Em 2008 o então Senador da República Tião Viana conseguiu aprovação no congresso nacional de um projeto de lei de sua autoria no qual diminuía a diferença do Estado do Acre e parte do Amazonas em relação a Brasília para apenas uma hora. O projeto consolidado pela lei 11.662/08 dividiu opiniões e a oposição correu em busca de reverter tal decisão até que, em 2010, um referendo proposto pelo Deputado Federal Flaviano Melo foi realizado concomitantemente ao 2° turno da eleição presidencial daquele ano. Uma consulta popular onde os que fossem a favor da mudança deveriam votar 55 enquanto os que fossem contra deveriam optar pelo 77. 56,77% dos eleitores acreanos escolheram o 77, mas continuam aguardando sem perspectivas o retorno do horário tradicional, ainda sem data para ser restabelecido. A partir daí uma série de encontros e desencontros retardam a decisão popular. Falou-se em inconstitucionalidade do referendo. Falou-se em inconstitucionalidade da lei 11.662/08 que alterou o fuso horário previamente ao referendo que por sua vez não consultou a população do Amazonas, diretamente afetada com a mudança. Depois veio o veto presidencial que reencaminhou de volta ao congresso o projeto de lei que previa o retorno do horário original onde desde então tramita em caráter de urgência. Finalmente, veicula na imprensa que o Senador da República Aníbal Diniz apresentará ao congresso um novo projeto onde será proposto que seja realizada uma nova consulta popular, agora além do Acre também serão consultados os habitantes dos estados do Amazonas e Pará.
A verdade é que a guerra do fuso horário se tornou uma briga de vaidades entre o azul e o vermelho. Quem é da situação vota 55, quem faz oposição vota 77. Não se discute efetivamente todos os prós e contras da alteração de forma que a população participe e possa traçar um diagnóstico definitivo depois de pesar todos os pontos negativos e positivos. A classe política que defende a mudança justifica a tese de que tal transformação é importante na integração do Acre ao restante do país. Na contramão desse argumento estão os que defendem que deve ser respeitada a decisão popular.
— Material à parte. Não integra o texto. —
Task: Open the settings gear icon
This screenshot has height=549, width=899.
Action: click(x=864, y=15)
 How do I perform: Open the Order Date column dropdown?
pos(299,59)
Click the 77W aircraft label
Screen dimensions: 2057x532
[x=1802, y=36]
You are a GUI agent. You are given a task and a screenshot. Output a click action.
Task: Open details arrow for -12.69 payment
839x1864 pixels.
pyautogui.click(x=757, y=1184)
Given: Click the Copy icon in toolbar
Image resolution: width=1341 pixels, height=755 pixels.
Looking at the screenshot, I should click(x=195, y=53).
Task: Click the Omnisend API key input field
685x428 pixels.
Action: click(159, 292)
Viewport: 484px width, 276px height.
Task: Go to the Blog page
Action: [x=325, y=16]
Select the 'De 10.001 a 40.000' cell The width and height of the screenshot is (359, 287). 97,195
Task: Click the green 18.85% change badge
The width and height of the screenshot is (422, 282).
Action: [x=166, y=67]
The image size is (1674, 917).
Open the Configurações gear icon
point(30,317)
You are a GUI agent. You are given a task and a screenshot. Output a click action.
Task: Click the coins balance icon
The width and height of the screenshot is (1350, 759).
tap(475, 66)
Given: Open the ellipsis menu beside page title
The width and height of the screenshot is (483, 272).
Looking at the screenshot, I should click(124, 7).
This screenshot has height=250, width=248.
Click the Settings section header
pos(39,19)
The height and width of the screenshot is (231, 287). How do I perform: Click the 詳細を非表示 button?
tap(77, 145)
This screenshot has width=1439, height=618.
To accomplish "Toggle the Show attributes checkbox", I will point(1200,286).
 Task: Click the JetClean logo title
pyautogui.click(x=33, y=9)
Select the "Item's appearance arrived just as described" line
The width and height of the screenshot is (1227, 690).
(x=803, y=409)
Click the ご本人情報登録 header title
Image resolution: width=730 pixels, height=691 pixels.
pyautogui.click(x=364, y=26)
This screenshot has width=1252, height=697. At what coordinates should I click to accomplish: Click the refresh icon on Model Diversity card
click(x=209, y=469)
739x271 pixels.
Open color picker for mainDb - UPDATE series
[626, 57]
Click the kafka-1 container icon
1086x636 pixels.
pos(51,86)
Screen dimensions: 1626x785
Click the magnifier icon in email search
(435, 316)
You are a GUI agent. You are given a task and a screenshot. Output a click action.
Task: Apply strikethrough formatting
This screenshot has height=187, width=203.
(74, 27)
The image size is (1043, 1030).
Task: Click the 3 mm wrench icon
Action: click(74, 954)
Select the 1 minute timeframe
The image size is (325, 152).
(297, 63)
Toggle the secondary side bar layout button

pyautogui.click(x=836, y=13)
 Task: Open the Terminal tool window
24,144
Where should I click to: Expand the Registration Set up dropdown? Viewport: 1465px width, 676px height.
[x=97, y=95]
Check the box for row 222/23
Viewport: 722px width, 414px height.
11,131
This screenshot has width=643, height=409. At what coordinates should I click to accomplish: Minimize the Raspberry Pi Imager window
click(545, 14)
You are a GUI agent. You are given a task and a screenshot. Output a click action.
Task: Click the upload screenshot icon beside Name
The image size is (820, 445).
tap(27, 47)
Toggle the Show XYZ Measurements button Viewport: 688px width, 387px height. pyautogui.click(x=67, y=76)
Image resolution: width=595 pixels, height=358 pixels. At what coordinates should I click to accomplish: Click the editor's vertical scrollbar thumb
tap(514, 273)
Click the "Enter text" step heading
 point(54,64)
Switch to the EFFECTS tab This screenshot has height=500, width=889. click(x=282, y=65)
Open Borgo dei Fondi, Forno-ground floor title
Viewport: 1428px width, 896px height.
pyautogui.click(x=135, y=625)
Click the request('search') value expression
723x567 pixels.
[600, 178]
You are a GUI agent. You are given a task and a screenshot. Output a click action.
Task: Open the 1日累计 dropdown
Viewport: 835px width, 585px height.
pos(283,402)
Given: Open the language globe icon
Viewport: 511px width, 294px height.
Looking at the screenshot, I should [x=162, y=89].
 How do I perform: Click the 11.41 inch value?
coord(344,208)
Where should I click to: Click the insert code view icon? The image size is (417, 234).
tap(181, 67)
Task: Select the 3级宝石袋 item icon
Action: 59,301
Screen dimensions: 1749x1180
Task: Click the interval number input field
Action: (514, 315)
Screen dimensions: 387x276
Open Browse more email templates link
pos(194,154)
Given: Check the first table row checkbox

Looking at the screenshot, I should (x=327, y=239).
Há que prevalecer o fuso que esteja em harmonia com a classe operária, política e empresarial, se é que este fuso existe. Defendo a soberania popular, desde que o povo tenha soberania para fazer a sua própria escolha sem interferência ou tendenciosidade político-eleitoreira.
E assim seguimos nossa indefinida linha do tempo. Eu já acertei o meu relógio. Nem 77, nem 55, meu fuso é o do galo.